### TASK PROMPT
Only the lines from the one with "Task: Select the 建筑大师基地 view button" through the end of the data below belong in the answer, restated word for word, pictures excluded.

### Items from a data source
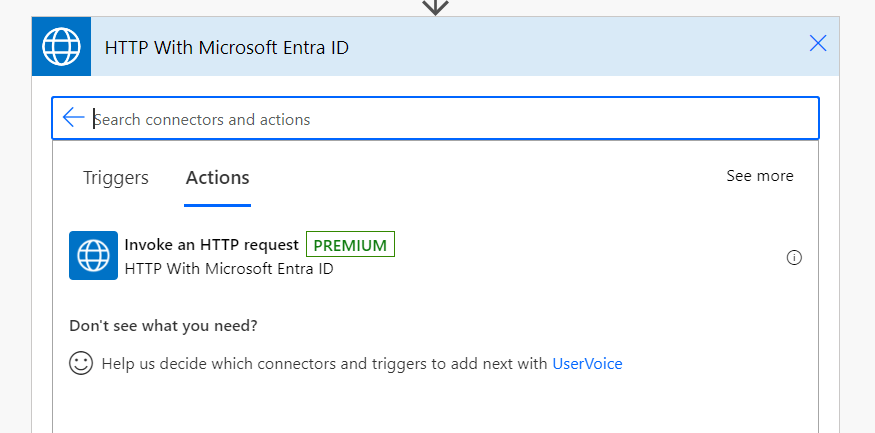The image size is (875, 433).
Task: Click the card header title text
Action: point(227,47)
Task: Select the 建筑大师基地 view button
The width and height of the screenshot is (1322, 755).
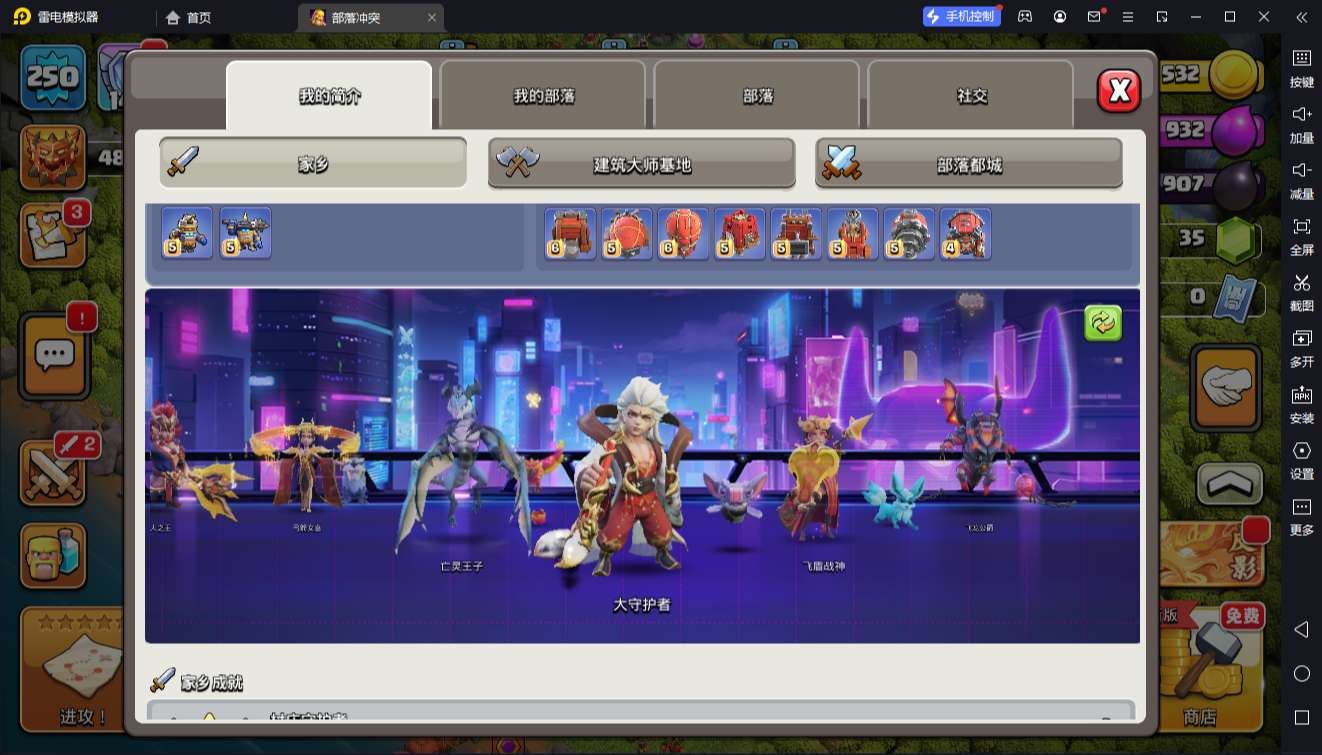Action: [642, 164]
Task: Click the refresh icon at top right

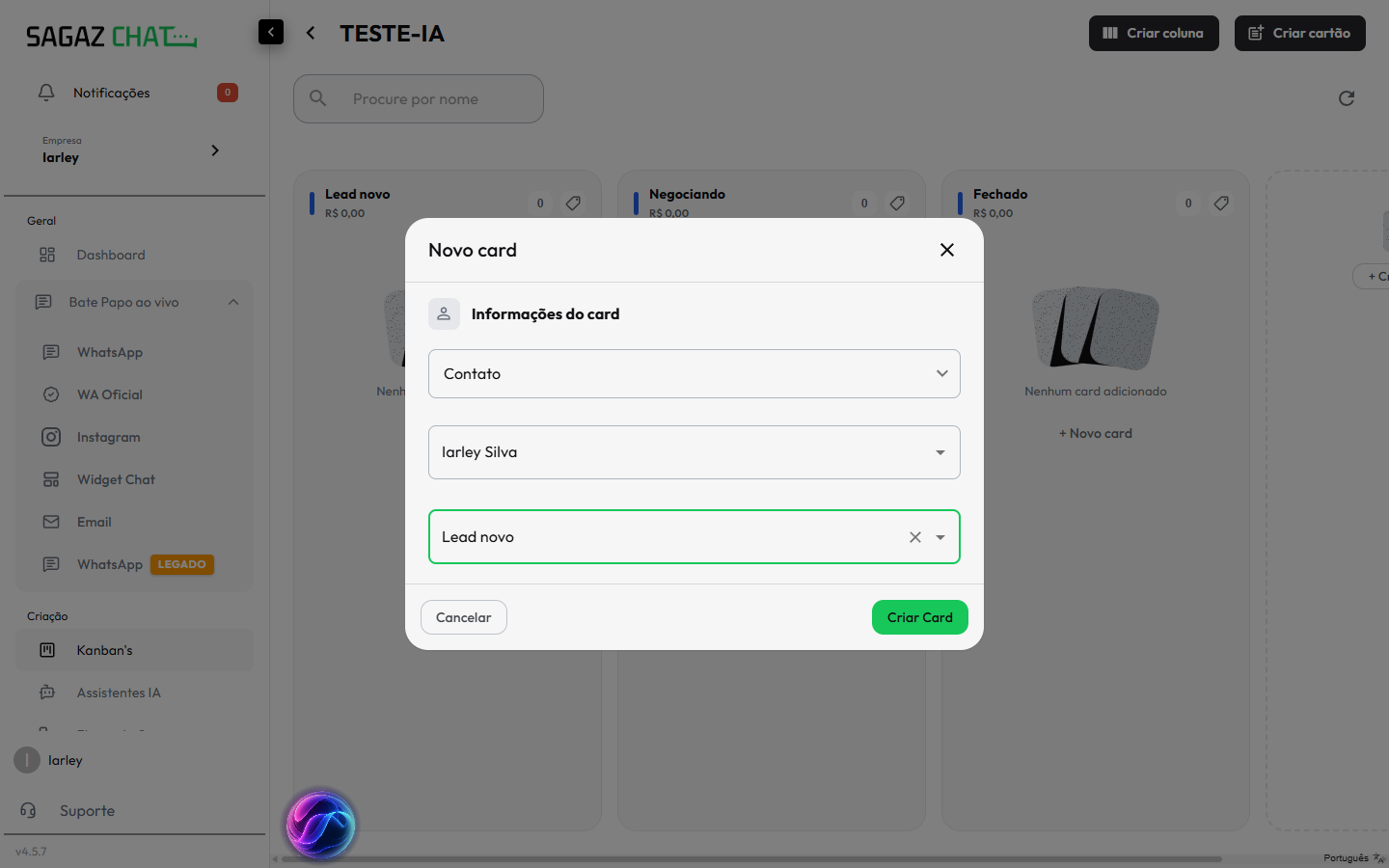Action: coord(1347,98)
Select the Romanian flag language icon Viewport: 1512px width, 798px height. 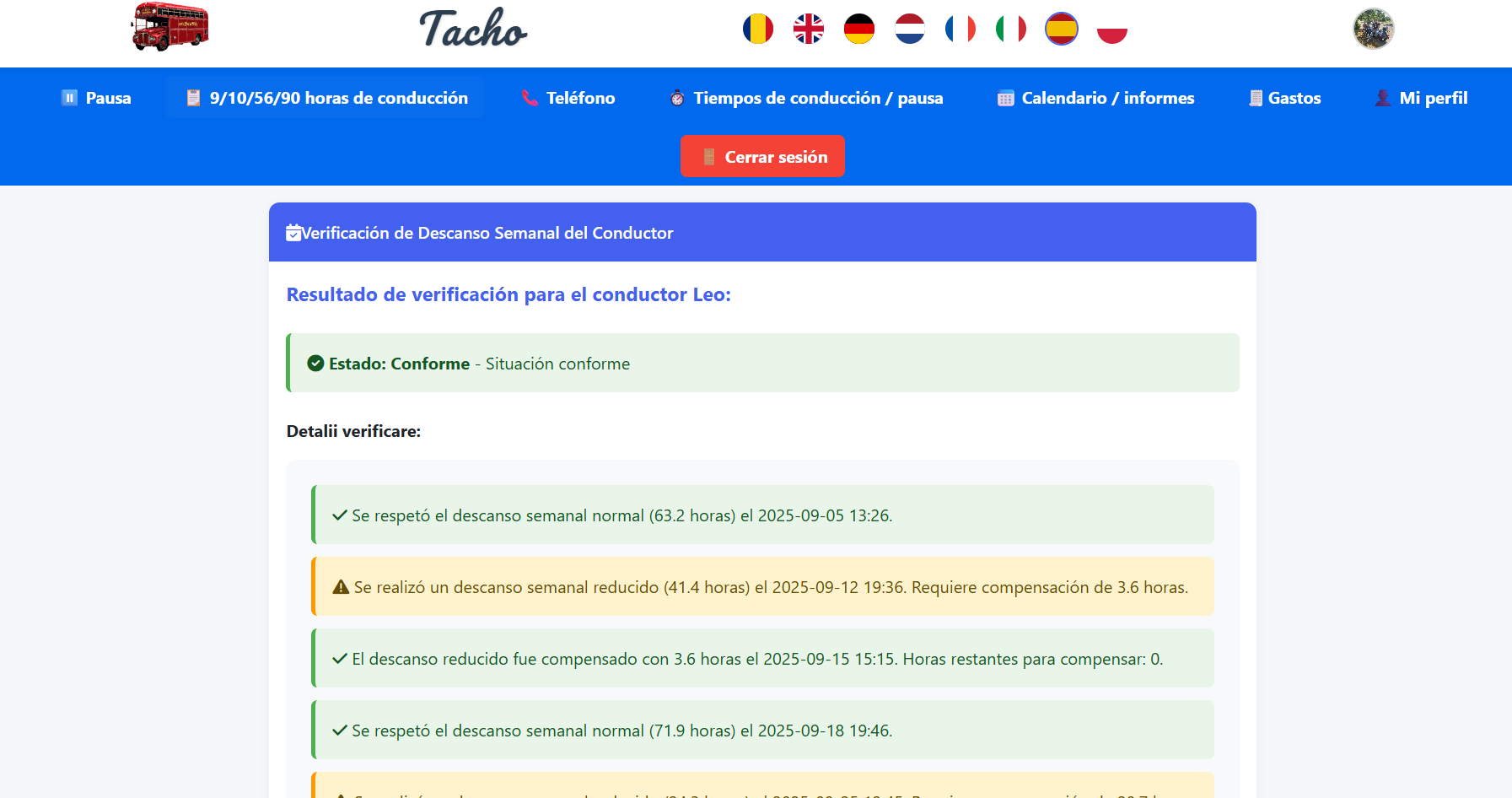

### RESPONSE TO THE TASK
Task: Select the 建筑大师基地 view button
The width and height of the screenshot is (1322, 755).
Action: [642, 164]
Task: Click the refresh icon at top right

Action: coord(1347,98)
Select the Romanian flag language icon Viewport: 1512px width, 798px height. 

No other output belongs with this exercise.